Exercise passage:
┌──
Robotics is a transformative technology, and within the coming decade, we’ll likely have smart and helpful machines that will exist alongside us at home and in the workplace. Those machines should, quite literally, do what we tell them to do. That is, we should be able to communicate our goals to robotics systems in the same way we interact with other people; we should be able to talk to robots. However, there’s a significant problem: most robots can’t hear.
On Thursday, Oct. 24, University of Lethbridge neuroscience professor, Dr. Matthew Tata, will present How to Talk to Your Robot: Using Cognitive Neuroscience to Make Robots That Can Hear. This is the second talk of the 2019/20 season for the Faculty of Arts & Science’s PUBlic Professor Series. The free event runs from 7 to 9 p.m. at the Sandman Signature Lethbridge Lodge and is open to the public.
Tata’s Cognitive Robotics Lab in the U of L’s Department of Neuroscience has been developing auditory AI for the past five years, and this talk will explore how we solve some of the problems that face all hearing systems, whether they are biological or machine. Auditory AI needs to solve these computational problems in fast and efficient ways, so we turn to the human brain for inspiration in developing our algorithms. By studying how we localize sounds, understand speech, and focus our auditory attention, we not only achieve a better understanding of how the human brain works, but we also can translate these discoveries into algorithms for robots so they can behave more naturally in the auditory world.
└──
Dataset:
┌──
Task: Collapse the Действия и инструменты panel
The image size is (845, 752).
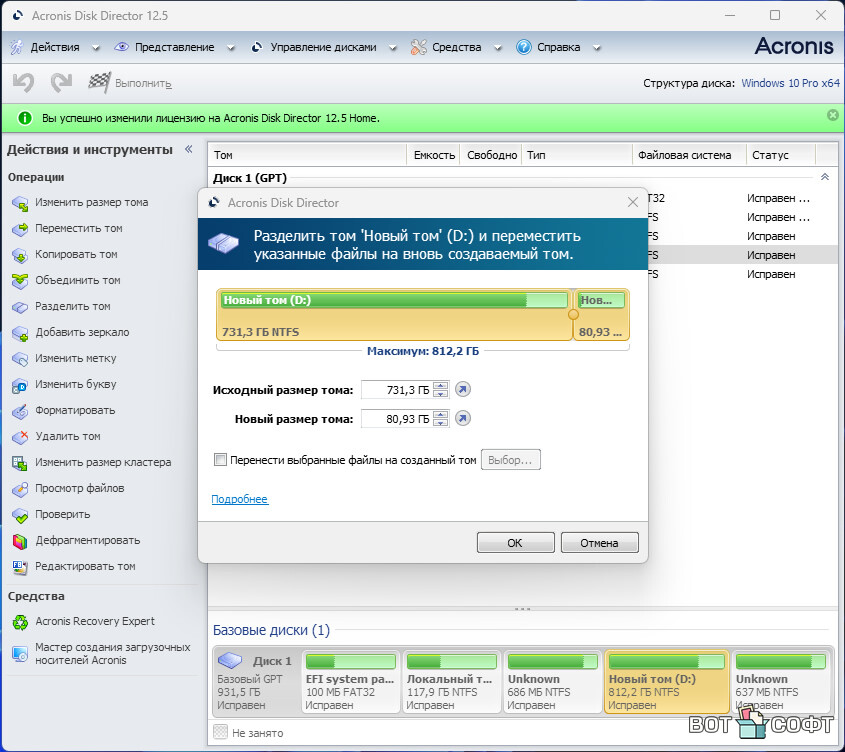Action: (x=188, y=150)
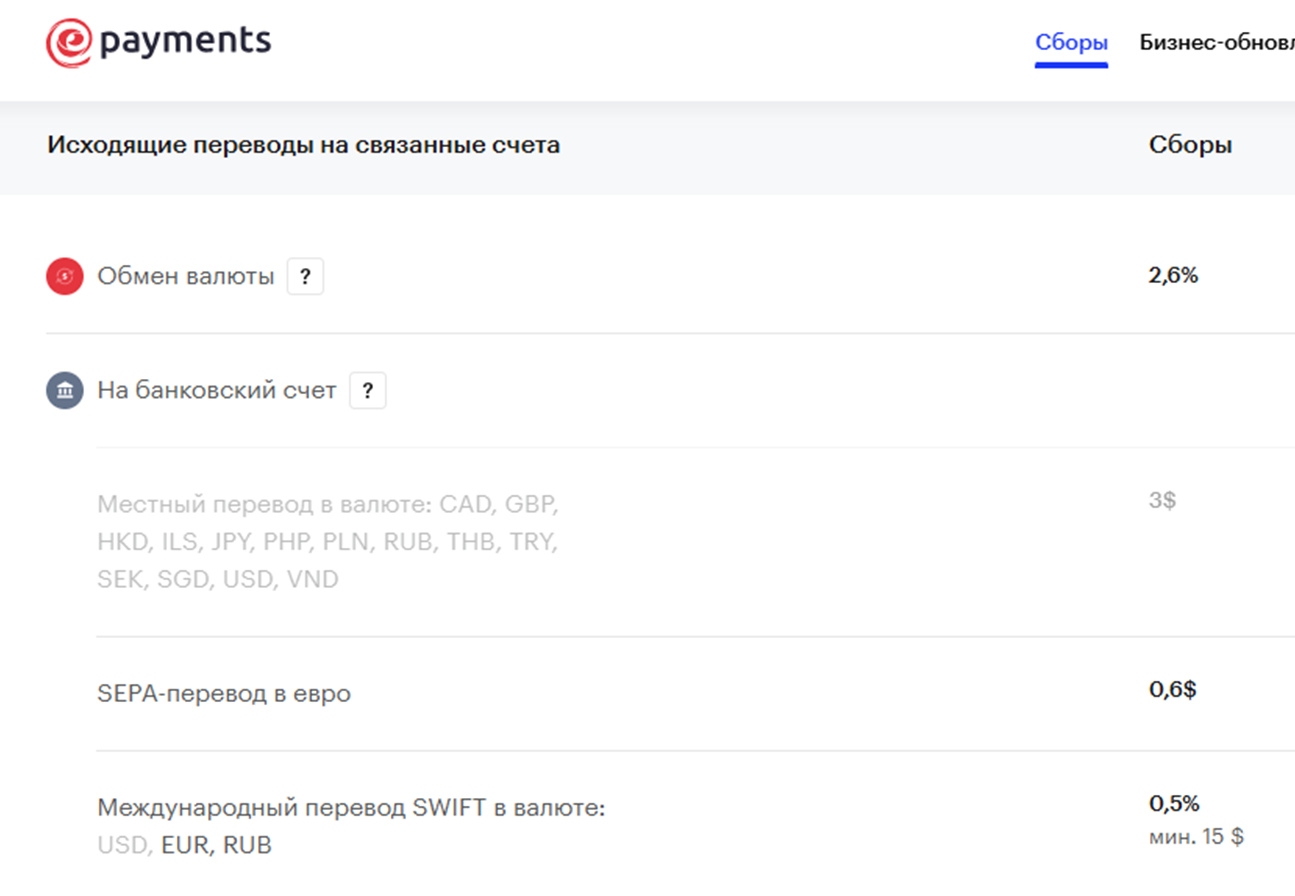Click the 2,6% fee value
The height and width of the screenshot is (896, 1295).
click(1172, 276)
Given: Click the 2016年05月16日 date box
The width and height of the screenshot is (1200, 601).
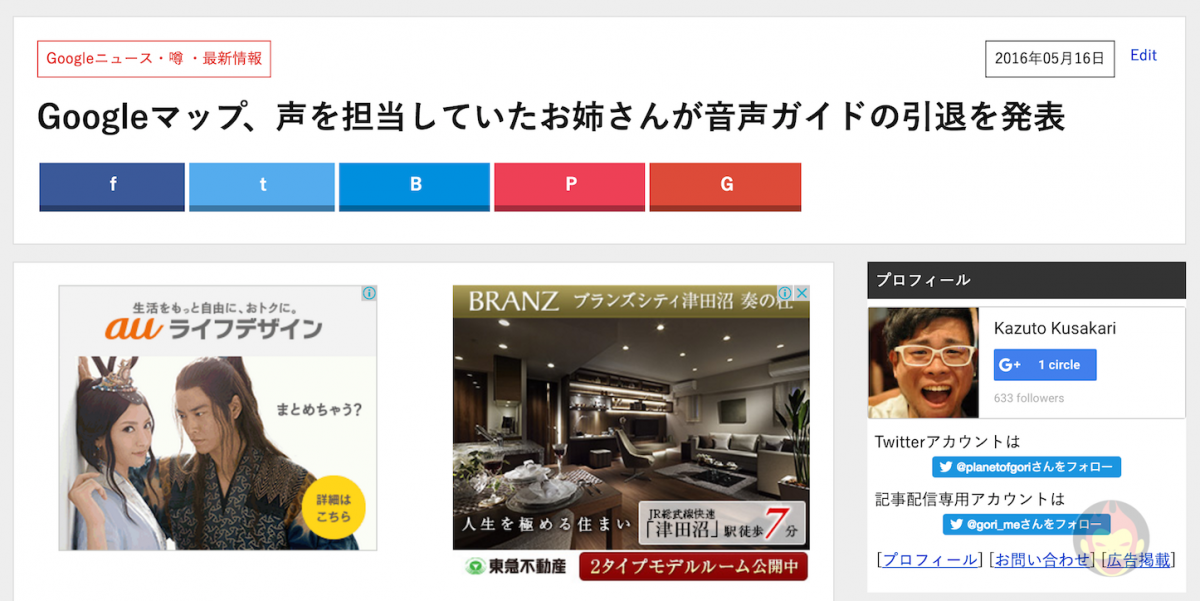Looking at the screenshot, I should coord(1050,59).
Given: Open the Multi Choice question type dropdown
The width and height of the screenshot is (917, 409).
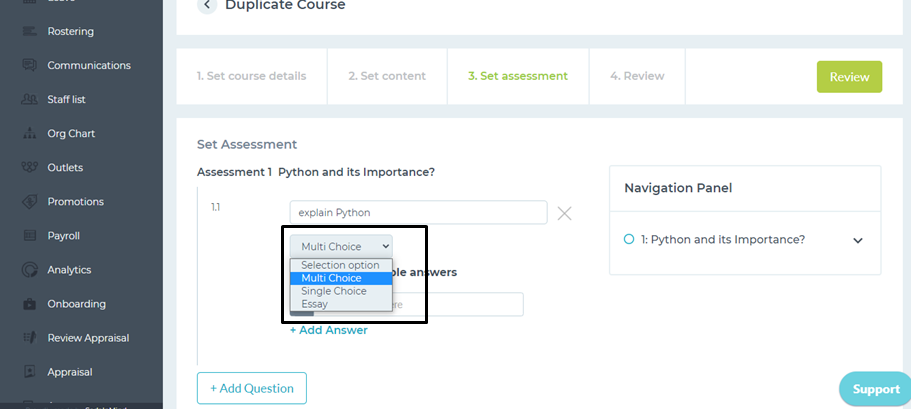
└──
Task brief: Continue the announcement of the talk on robots that can hear, starting after its last sentence.

Answer below:
His research program explores how the brain solves the computational problems of vision and hearing, using a range of technologies including dense-array electroencephalography (EEG), perceptual psychophysics and computer simulations. He is passionate about applied science and the translation of basic research into technologies that help people
Tata is also the co-founder and CEO of Reverb Robotics, a Lethbridge-based tech startup that develops auditory artificial intelligence for robotics and autonomous applications.